Tuveson has been working on a potential treatment for several years. Other potential treatments are also in the earlier stages of development.

Governor Hochul suggested that the state’s investment fits in the context of an overall goal to boost the local economy with new biotechnology companies.

“New York State is leading on innovative healthcare space, and this funding will advance research to better understand pancreatic cancer – one of the most devastating forms of cancer,” Governor Hochul said in a statement.

Big Picture

The Pancreatic Cancer Center will take a wide range of approaches to this particular type of cancer.

The Center will be, along with Northwell Health, a “pipeline from fundamental discovery science” to clinical trials conducted with hospital partners, explained Bruce Stillman, CEO of Cold Spring Harbor Laboratory.

The center will address early detection as well.

For Tobias Janowitz, Associate Professor and Cancer Center Program Co-Leader at CSHL, the investment means “we can strengthen collaborations between experts in metabolism, immunology, cancer cell biology, and whole body effects of cancer, all of them interconnected and relevant to therapy development in pancreatic cancer.”

Janowitz explained that patients with pancreatic cancer have the highest incidence of cachexia, in which chronic illness causes a reduction in muscle and fat, lowers people’s interest in food and causes extreme and potentially terminal weight loss.

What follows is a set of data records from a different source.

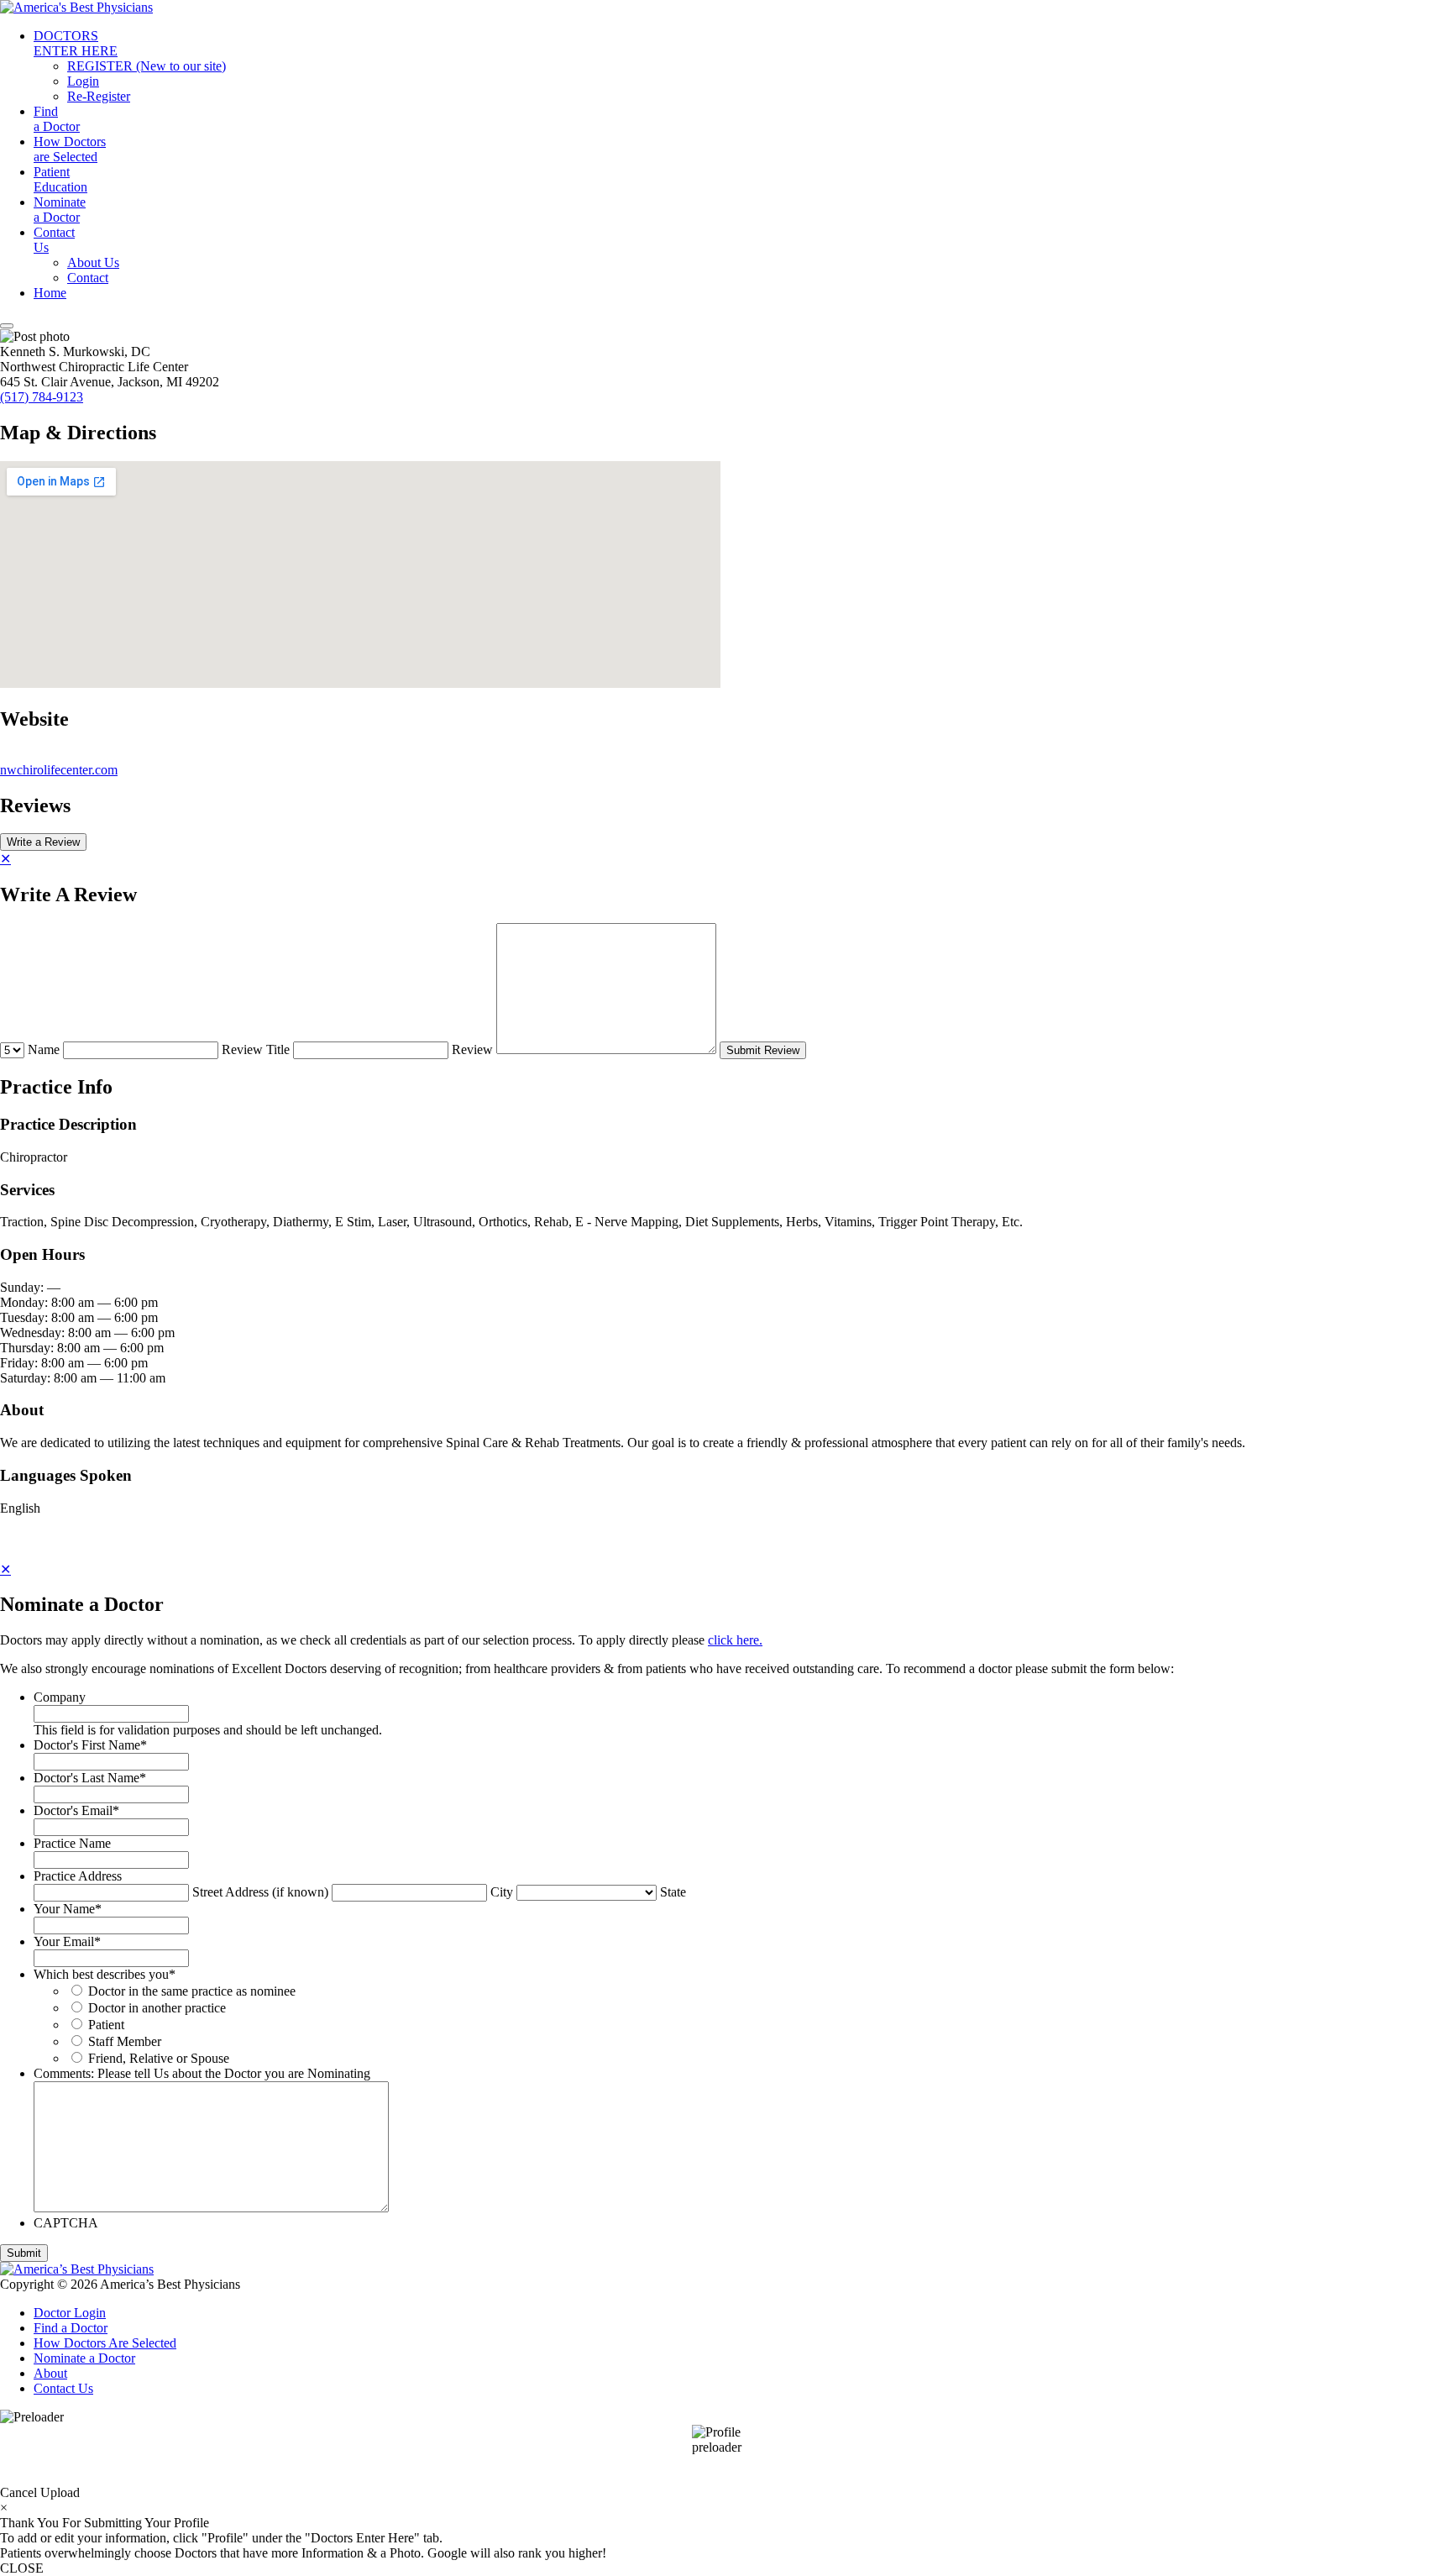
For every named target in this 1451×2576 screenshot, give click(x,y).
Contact (54, 239)
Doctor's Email (76, 1810)
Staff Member (124, 2041)
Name (44, 1049)
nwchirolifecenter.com (59, 770)
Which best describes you (104, 1974)
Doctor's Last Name (90, 1778)
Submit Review (762, 1050)
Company (60, 1697)
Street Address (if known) (260, 1892)
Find (57, 119)
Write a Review (43, 842)
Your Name (68, 1909)
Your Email (67, 1941)
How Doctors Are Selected (105, 2343)
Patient (60, 179)
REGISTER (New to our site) (146, 66)
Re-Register (98, 96)
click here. (735, 1640)
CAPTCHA (66, 2223)
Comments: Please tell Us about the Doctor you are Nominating (202, 2073)
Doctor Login (70, 2313)
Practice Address (78, 1876)
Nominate (60, 209)
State (673, 1892)
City (501, 1892)
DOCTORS (76, 43)
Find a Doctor (70, 2328)
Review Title (256, 1049)
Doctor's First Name (90, 1745)
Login (83, 81)
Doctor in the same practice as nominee (192, 1991)
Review (472, 1049)
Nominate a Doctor (84, 2358)
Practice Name (72, 1843)
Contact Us (63, 2388)
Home (50, 293)
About (50, 2373)
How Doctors (70, 149)
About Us (93, 262)
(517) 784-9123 (41, 397)
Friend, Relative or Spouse (158, 2058)
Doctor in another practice (157, 2008)
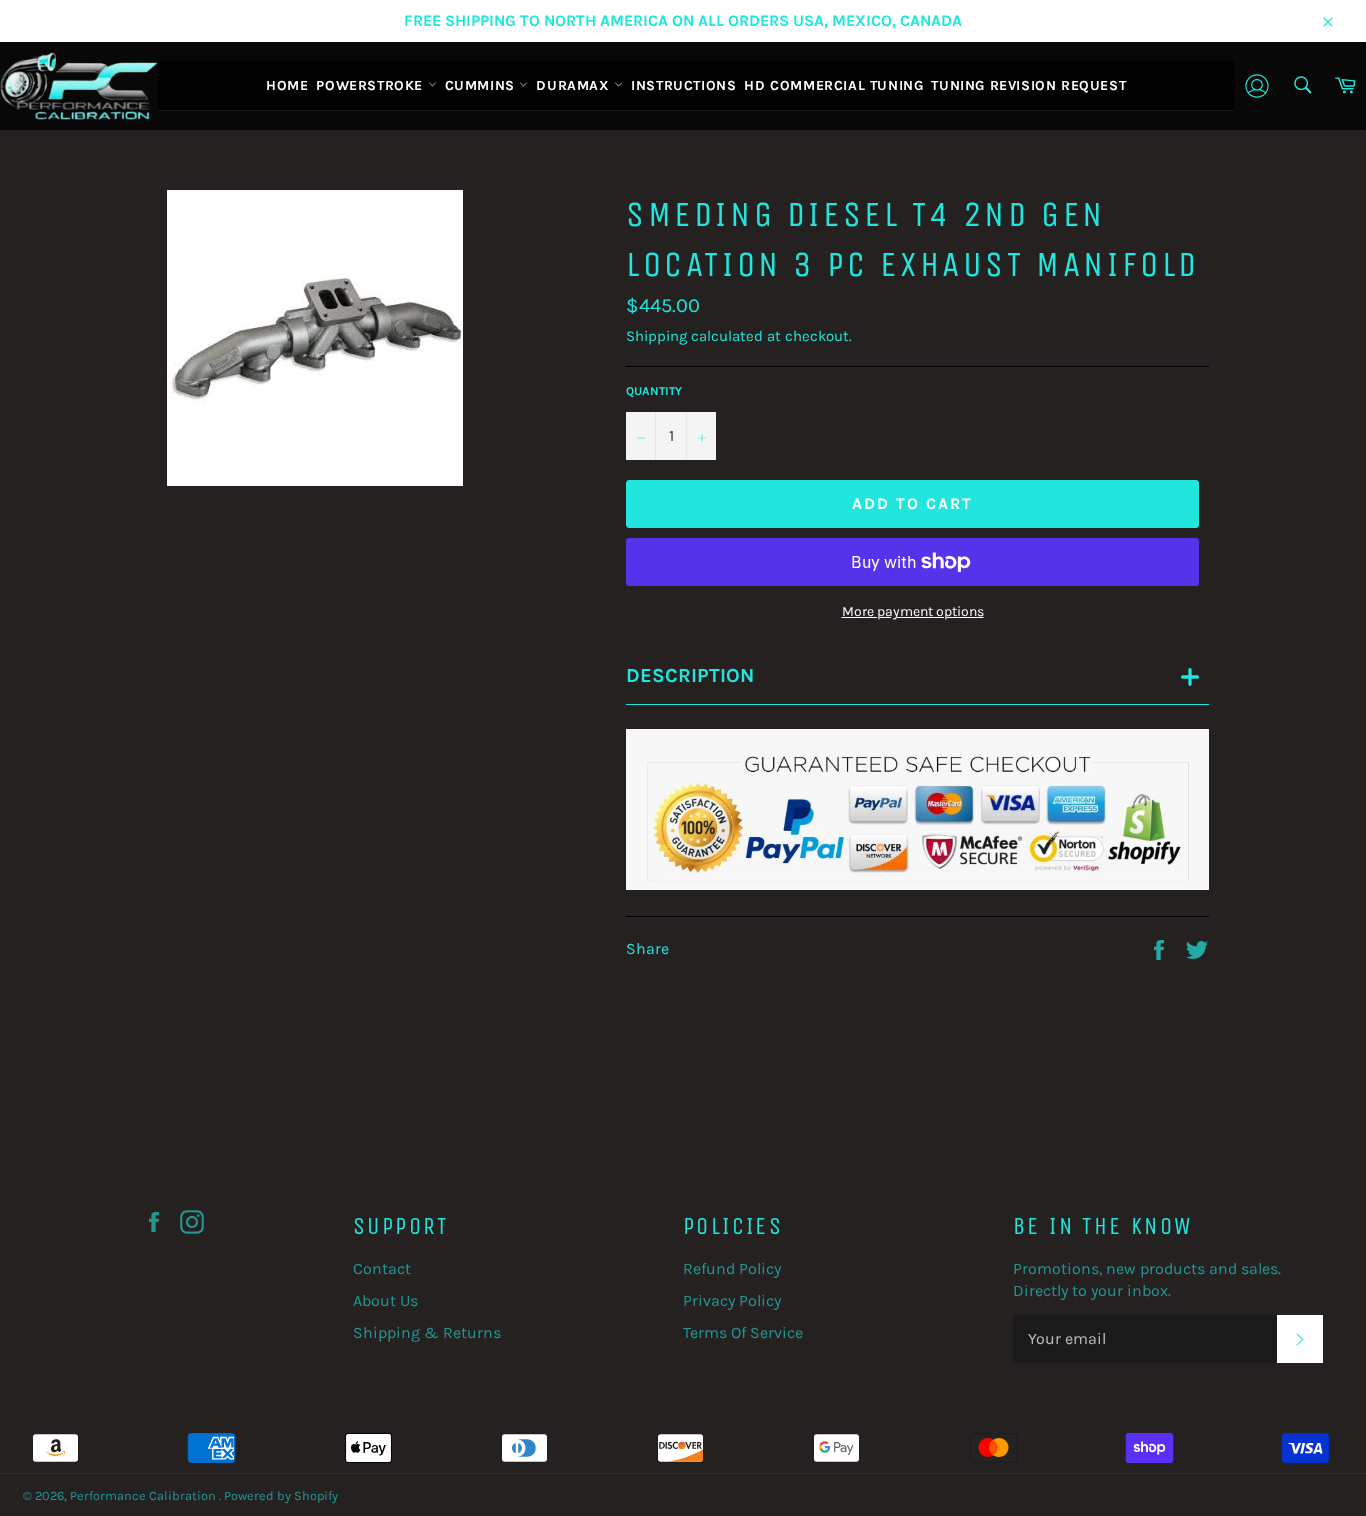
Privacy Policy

Pancreatic cancer patients almost universally experience a loss of appetite and profound weight and muscle loss.

Understanding cachexia in the context of pancreatic cancer will “enable care for patients with other cancers, too,” Janowitz added.

From that perspective, Janowitz hopes the New York State funds could enable discoveries that reach beyond pancreatic cancer.

As an MD/PhD, Janowitz could be involved in the translation of fundamental discoveries into clinical research and, ultimately, clinical care.

Janowitz has a specific interest in optimizing the therapeutic window for patients with pancreatic cancer.

“We are looking for management options that intensify the anti-cancer effect,” while, at the same time, protecting or reconditioning the whole body, Janowitz added.

Janowitz is using special transcriptomics on clinical samples in collaboration with Jon Preall, who leads the genomics core facility.

In a statement, Cold Spring Harbor Laboratory Chair Marilyn Simons described the state funding as a “catalyst to mobilize further private investment in pancreatic cancer research at CSHL.”

Simons added that her father was diagnosed with pancreatic cancer at the age of 75. A doctor offered him an exploratory operation, which enabled him to live another 14 years.

“Few people are so lucky,” Simons added in a statement. “Our wonderful scientists at Cold Spring Harbor are working with Northwell Health and the Feinstein Institutes to help more people get access to the latest biomedical advances.”